Skip to content

Demo: Dealing with Deserialization Errors

This demo is a follow-up to Demo: Table isn't queryable where you can learn how to deal with deserialization errors.

In Solution: Create Source Table, the demo uses CREATE SOURCE TABLE with id STRING PRIMARY KEY.

The issue this demo is presenting is what happens when the table uses non-STRING type for the primary key and the keys simply do not match type-wise.

Note

It turns out that kcat and kafka-console-producer tools can send out records with keys as STRINGs only (!)

Logging

Enable io.confluent.ksql.errors.LogMetricAndContinueExceptionHandler logger to see what happens under the covers.

(Re)Create Source Table

DROP TABLE my_source_table IF EXISTS;
CREATE SOURCE TABLE my_source_table (
    id INTEGER PRIMARY KEY,
    name STRING)
WITH (
    KAFKA_TOPIC='my_topic',
    VALUE_FORMAT='json');

Depending on what records are available in my_topic, you may already see the following exceptions:

ERROR {"type":0,"deserializationError":{"target":"key","errorMessage":"Error deserializing KAFKA message from topic: my_topic","recordB64":null,"cause":["Size of data received by IntegerDeserializer is not 4"],"topic":"my_topic"},"recordProcessingError":null,"productionError":null,"serializationError":null,"kafkaStreamsThreadError":null} (processing.CST_MY_SOURCE_TABLE_9.KsqlTopic.Source.deserializer:44)
DEBUG Exception caught during Deserialization, taskId: 0_0, topic: my_topic, partition: 0, offset: 1 (io.confluent.ksql.errors.LogMetricAndContinueExceptionHandler:40)
org.apache.kafka.common.errors.SerializationException: Error deserializing KAFKA message from topic: my_topic
    at io.confluent.ksql.serde.kafka.KafkaSerdeFactory$RowDeserializer.deserialize(KafkaSerdeFactory.java:147)

· · ·

• [Goal 1]: Convert everything in the records from the line containing "Click the back" down to the line containing "[x=25, y=90]" into a numbered list, leaving out any blank lines.

• [Record set]:
· · ·

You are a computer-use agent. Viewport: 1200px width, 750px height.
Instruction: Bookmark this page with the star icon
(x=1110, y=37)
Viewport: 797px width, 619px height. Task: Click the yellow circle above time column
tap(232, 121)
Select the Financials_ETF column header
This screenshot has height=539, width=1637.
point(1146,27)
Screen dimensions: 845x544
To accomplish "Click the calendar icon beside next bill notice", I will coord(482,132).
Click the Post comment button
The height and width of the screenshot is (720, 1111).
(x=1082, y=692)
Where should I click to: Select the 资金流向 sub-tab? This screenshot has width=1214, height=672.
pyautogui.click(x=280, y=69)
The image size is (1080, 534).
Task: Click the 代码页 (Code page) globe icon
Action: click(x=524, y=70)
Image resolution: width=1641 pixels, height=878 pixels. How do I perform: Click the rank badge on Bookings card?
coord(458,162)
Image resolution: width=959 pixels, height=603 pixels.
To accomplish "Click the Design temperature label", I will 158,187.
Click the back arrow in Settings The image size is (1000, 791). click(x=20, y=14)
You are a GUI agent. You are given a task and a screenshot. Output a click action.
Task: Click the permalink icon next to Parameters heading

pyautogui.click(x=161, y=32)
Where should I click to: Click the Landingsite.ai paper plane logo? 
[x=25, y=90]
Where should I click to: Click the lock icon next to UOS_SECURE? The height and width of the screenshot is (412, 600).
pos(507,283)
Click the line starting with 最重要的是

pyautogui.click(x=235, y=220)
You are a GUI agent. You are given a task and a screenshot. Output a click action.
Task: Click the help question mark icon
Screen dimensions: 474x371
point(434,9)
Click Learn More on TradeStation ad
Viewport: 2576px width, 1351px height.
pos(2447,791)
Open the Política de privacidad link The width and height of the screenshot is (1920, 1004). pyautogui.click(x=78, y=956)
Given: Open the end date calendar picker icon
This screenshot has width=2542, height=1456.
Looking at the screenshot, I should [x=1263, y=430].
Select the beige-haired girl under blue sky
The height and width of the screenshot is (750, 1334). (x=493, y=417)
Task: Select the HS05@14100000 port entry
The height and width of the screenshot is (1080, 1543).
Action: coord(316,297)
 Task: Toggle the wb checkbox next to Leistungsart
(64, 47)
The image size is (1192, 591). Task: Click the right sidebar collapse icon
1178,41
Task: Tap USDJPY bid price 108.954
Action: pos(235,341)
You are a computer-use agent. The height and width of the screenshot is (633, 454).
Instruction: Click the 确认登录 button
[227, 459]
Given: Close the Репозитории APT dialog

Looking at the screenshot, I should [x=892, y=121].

· · ·

• [Goal 2]: Repeat everything from "The issue this" down to "under the covers." in the deserialization errors demo, word for word.

• [Output 1]:
1. Click the back arrow in Settings The image size is (1000, 791). click(x=20, y=14)
2. You are a GUI agent. You are given a task and a screenshot. Output a click action.
3. Task: Click the permalink icon next to Parameters heading
4. pyautogui.click(x=161, y=32)
5. Where should I click to: Click the Landingsite.ai paper plane logo? 
6. [x=25, y=90]

• [Output 2]:
The issue this demo is presenting is what happens when the table uses non-STRING type for the primary key and the keys simply do not match type-wise.

Note

It turns out that kcat and kafka-console-producer tools can send out records with keys as STRINGs only (!)

Logging

Enable io.confluent.ksql.errors.LogMetricAndContinueExceptionHandler logger to see what happens under the covers.